**Source document:**
It took about thirty minutes and the entire development team to get our data together. We created seven slides of metrics pulled from six different systems complete with graphs and footnotes to avoid confusion on what the numbers represent. None of us like these fire drills to answer leadership’s questions, but we usually benefit from the insights our metrics provide. Unfortunately, that was not the case today. Three minutes into presenting our executive derailed the meeting by asking: “We have metrics, right?” After a stunned silence, he spoke up again: “I see the numbers and graphs, but what are we measuring and why?” As silence took hold once more as I realized that our metrics were meaningless.

That was a low moment for the team. We had worked hard to pull and assemble data for our executive in hopes of identifying insights that tell us something meaningful about our product. In hindsight, we failed to analyze the data we produced while learning the hard way that data and metrics are not synonymous. Taken together, data and analysis constitute a meaningful metric.

Multiple failure points threaten the development of meaningful metrics. Sometimes our data overlooks relevant product and business information. Other times, we fail to generate data in a consistent manner which undermines our ability to provide quality trending analysis. Most often, overusing caveats and visualization obscures trending and analysis while calling the relevance of our data into question. Each scenario results in a well-intended metric becoming cumbersome to generate and incomprehensible outside the core team. Such bespoke metrics often get lost in nuance, lacking enough actionable information to justify their existence.

By contrast, meaningful metrics communicate relevant information in simple terms. They inspire action by telling us where our products succeed and where they fall short. Automating metric generation powers meaningful metrics by ensuring consistency in our underlying data. Automation also protects developers from scrambling to manually produce data.

**Exercise requirements:**
1. Duplicate the passage on meaningful metrics, beginning at the words "That was a low" and stopping after "a meaningful metric.".
2. Pick up the passage on meaningful metrics where it stops and write what comes next.

**Material supplied:**

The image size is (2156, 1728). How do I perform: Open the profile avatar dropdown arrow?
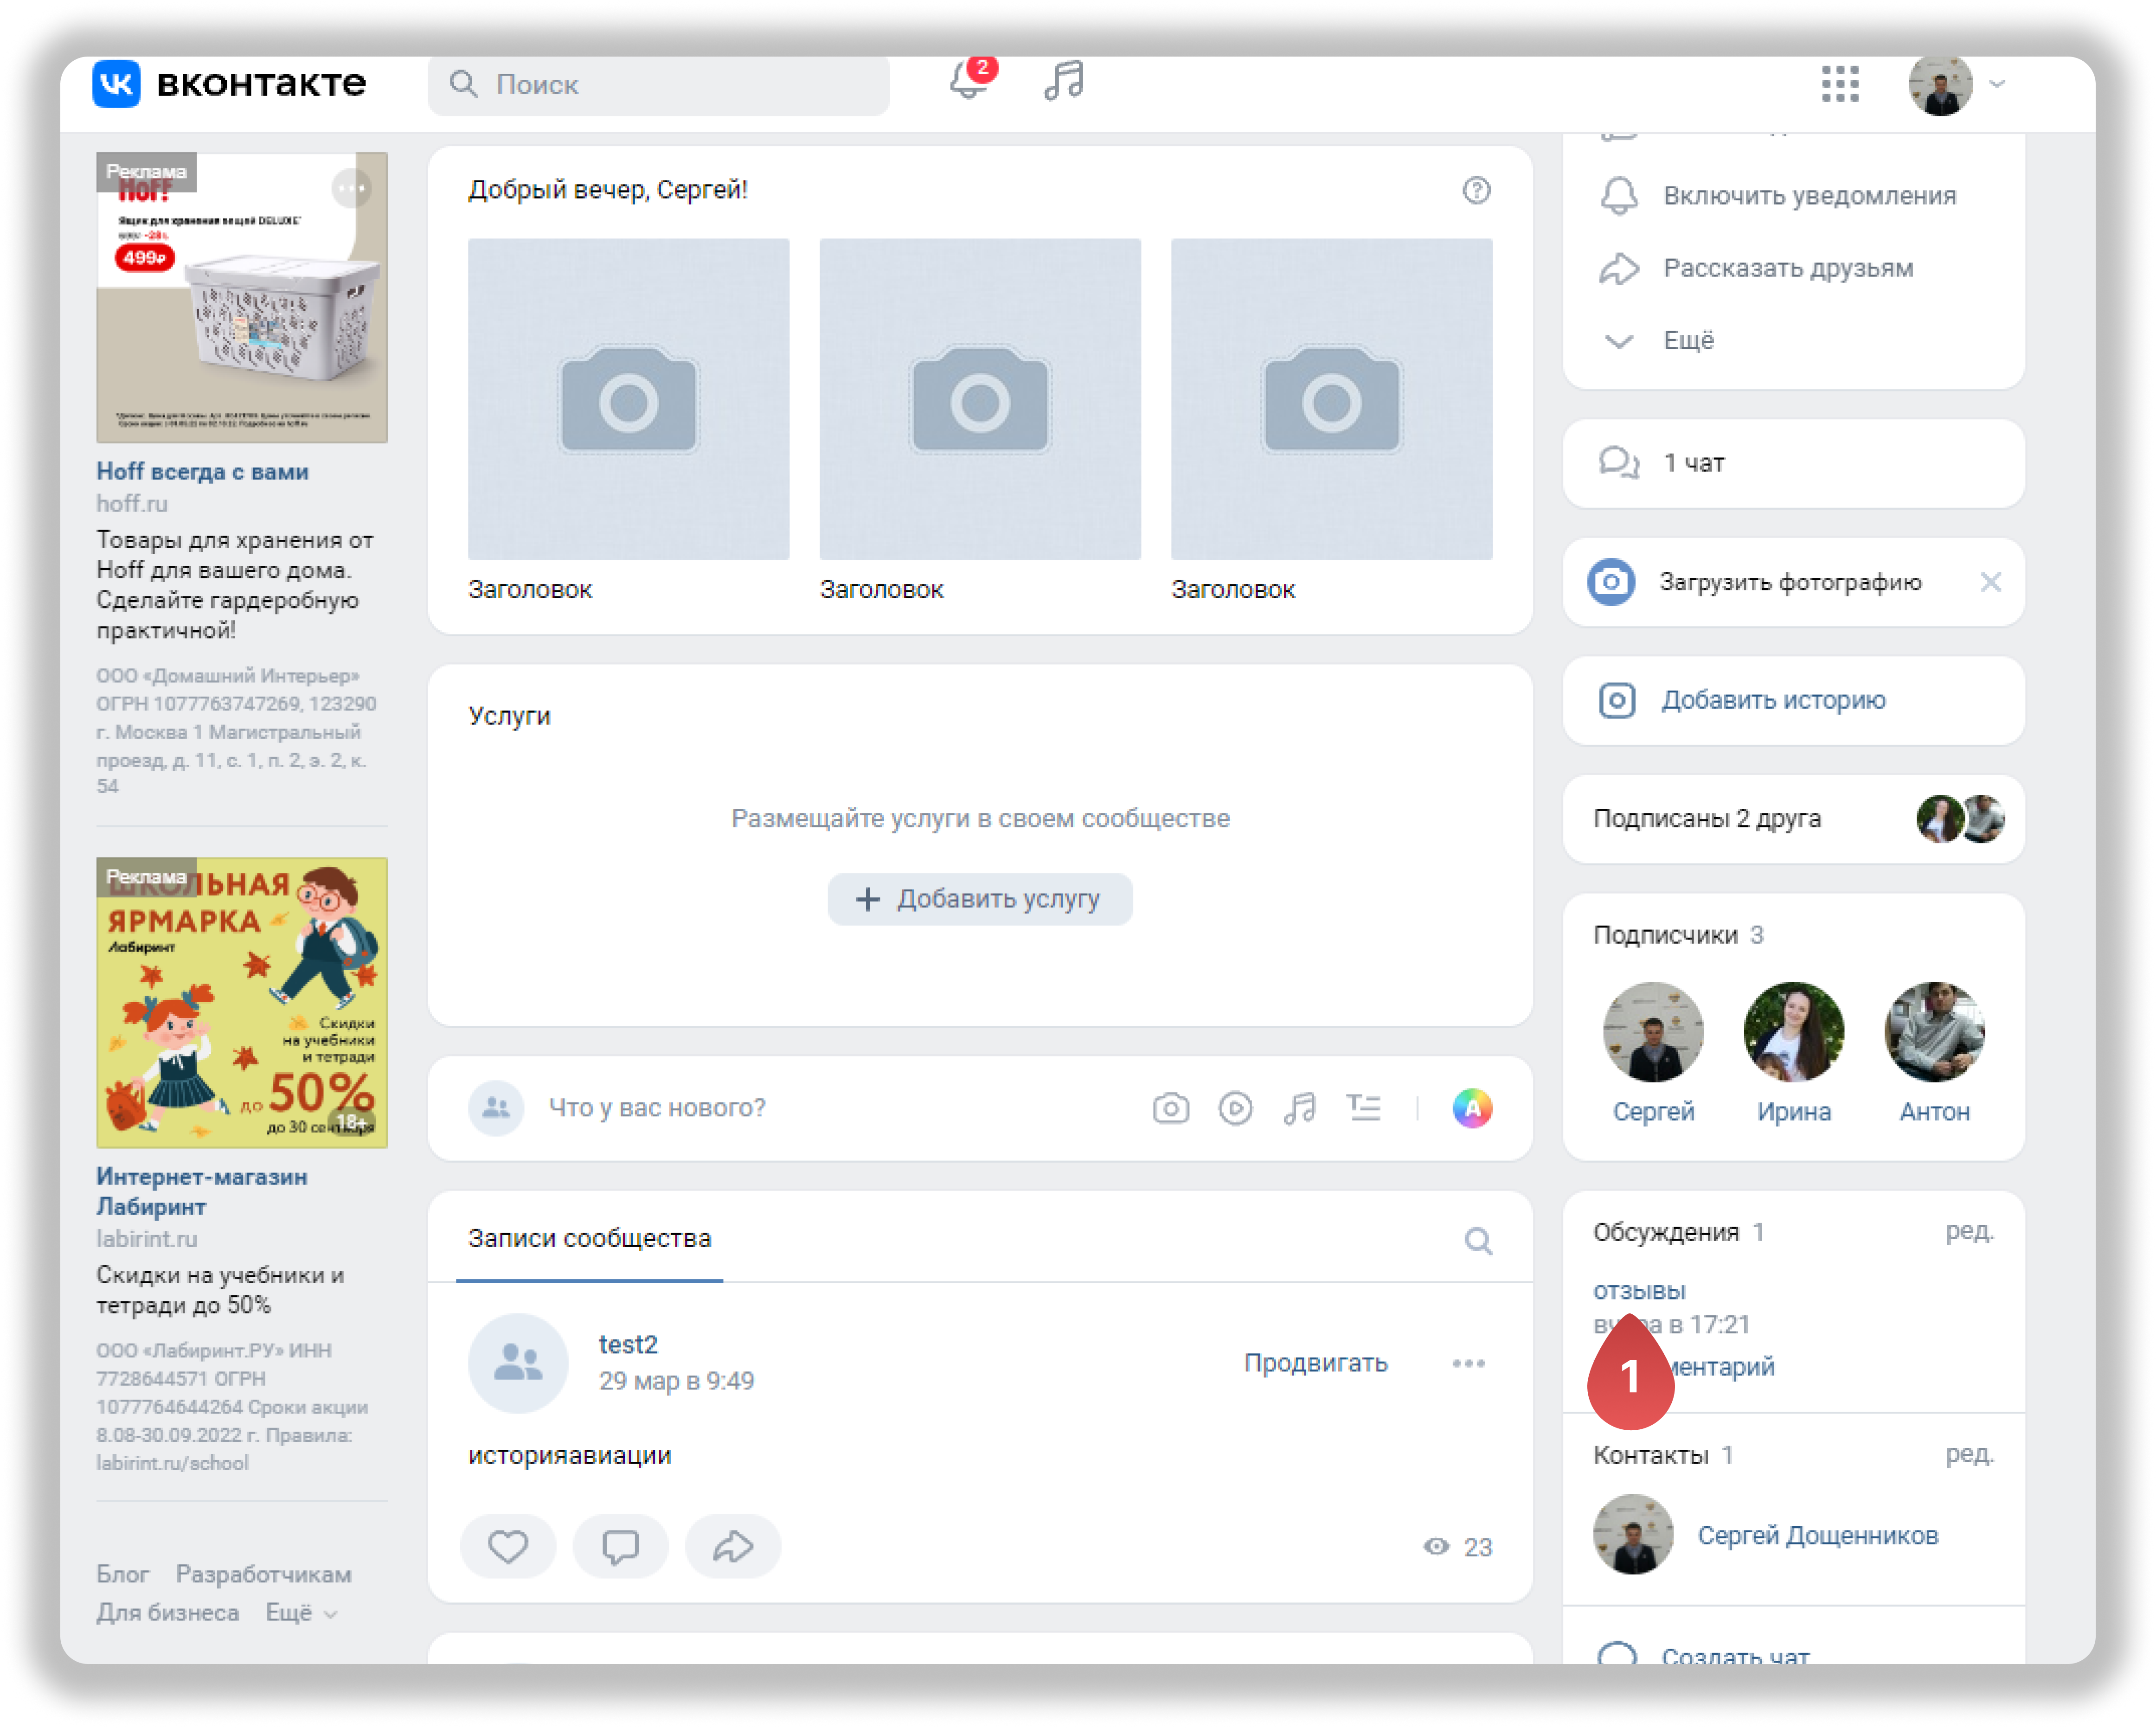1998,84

--

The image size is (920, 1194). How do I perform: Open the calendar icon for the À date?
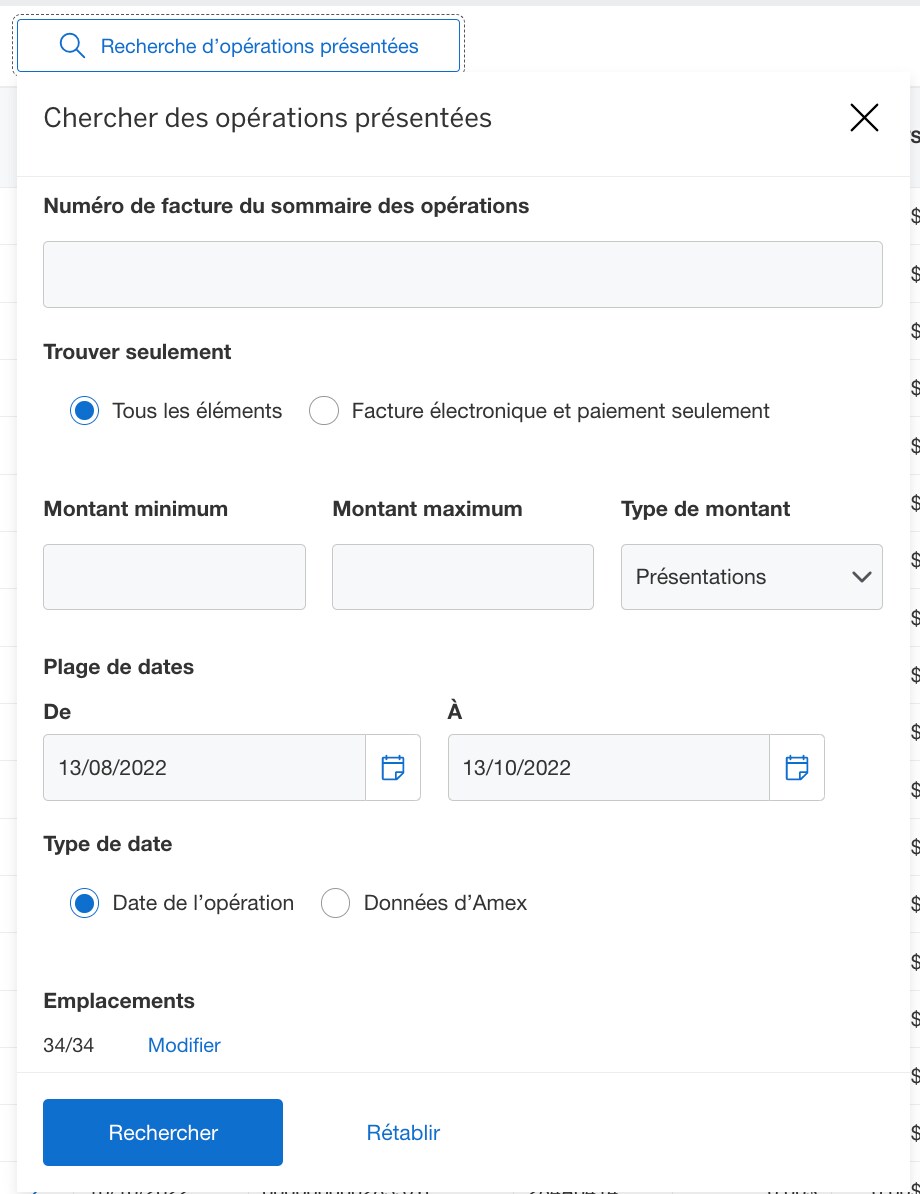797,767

**The responses:**
1.
That was a low moment for the team. We had worked hard to pull and assemble data for our executive in hopes of identifying insights that tell us something meaningful about our product. In hindsight, we failed to analyze the data we produced while learning the hard way that data and metrics are not synonymous. Taken together, data and analysis constitute a meaningful metric.

2.
We probably all prefer automating the generation of meaningful metrics over manually producing meaningless ones. Getting to our ideal state involves three steps:

  1. Identifying relevant data
  2. Simplifying trending and analysis
  3. Automating metric generation

We examine each step in depth through the rest of this article.

Identifying Relevant Data

Meaningful metrics start with meaningful data. Data focused on the user’s interactions with our products has a basis in our business’ real-world performance which makes this data inherently meaningful. Frameworks like Google’s HEART help us assess the relevance of different types of meaningful data. “HEART” stands for five categories of metrics Google teams consistently use:

  1. Happiness
  2. Engagement
  3. Adoption
  4. Retention
  5. Task Success

Happiness data tells us about user attitudes. If customer satisfaction is vital to business performance, happiness metrics are useful. Engagement data illustrates user behavior and level of participation with a product. Engagement data should inform metrics when increased product use drives success. Adoption data quantifies baseline user growth and helps us create metrics for products that need to expand market share. Retention data enumerates users who continue to use or abandon a product over a set period. Retention metrics are beneficial when gauging baseline use of a product over time.

Task success data quantifies product performance in terms of efficiency and effectiveness. Development teams working to enhance their product’s performance find this data more relatable than data in the other four categories. Consequently, most teams are swimming in task success data.

Meaningful data focuses on user’s interactions with our products allowing us to easily apply metrics to product strategy.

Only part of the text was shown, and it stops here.